The new catheters, said Chen, are arranged in a ring of six to 10 tubes, depending on how large the surgically removed tumor was. Tumors bigger than three centimeters are not eligible for the treatment. The single, slim bundle of tubes is planted in the cavity left behind after the tumor was removed, leaving only one bundle dangling from the skin instead of dozens of individual needles.

During the five-day radiation course, a radioactive seed is slipped down one catheter in the bundle, into the precise spot where the cancer is most likely to return. This extra degree of precision is why doctors are as enthusiastic about the treatment of their patients.

Traditionally, early breast cancer gets blasted with radiation. After the tumor is excised in surgery, the entire breast gets a daily dose of radiation for six weeks.

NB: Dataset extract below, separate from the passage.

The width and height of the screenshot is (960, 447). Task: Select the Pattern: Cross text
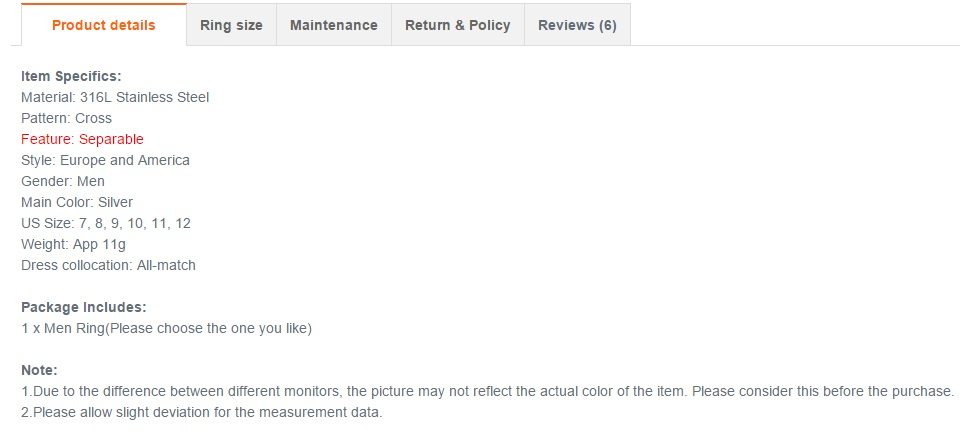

But the new treatment takes only two sessions a day for five days – and the radiation is confined to the crucial spots.

“When you do whole-breast radiation, there’s always the issue of damaging some skin,” Chen said. “On top of that, [the radiation] often [harms] some chest wall muscles, the heart and the ribs. With this new procedure, you’re radiating less tissue overall. You have a greater ability to sculpt the radiation into the place that needs it.”

Side effects of this treatment are hard to predict since the procedure is so new, said Chen, but it certainly beats old methods. The breast tissue at the radiation site might scar or harden in some cases, but compared to older techniques, which threaten bruising, blistering and higher infection risk from multiple incisions, this new approach is safer and more pleasant.

The cancer center started offering this treatment about a month ago, and has already performed nine operations.

Chen used the new method for the first time this week, and reported that everything is going smoothly. With older-generation catheters, said Chen, the tumor site had to meet stringent criteria: the cavity had to be perfectly round to accommodate the inflatable balloon that used to cap the catheter, and the site had to be far enough from vital organs that the radiation wouldn’t damage anything.

“[The new technique] is easier for us, for sure. I don’t really want go back to the operating room after doing a lumpectomy,” Chen said.

Jyoti Mayadev, the radiation oncologist who performed the other eight procedures, told UC Davis News that the new treatment boosts the cancer center’s tumor-fighting arsenal. It lets doctors work on a wider variety of tumors and aim the radiation more precisely, while making patients more comfortable.

“We can increase the local control while significantly lowering radiation doses to critical areas,” Mayadev said, “potentially decreasing the risk of long-term radiation effects such as cardiac morbidity and radiation lung scarring.”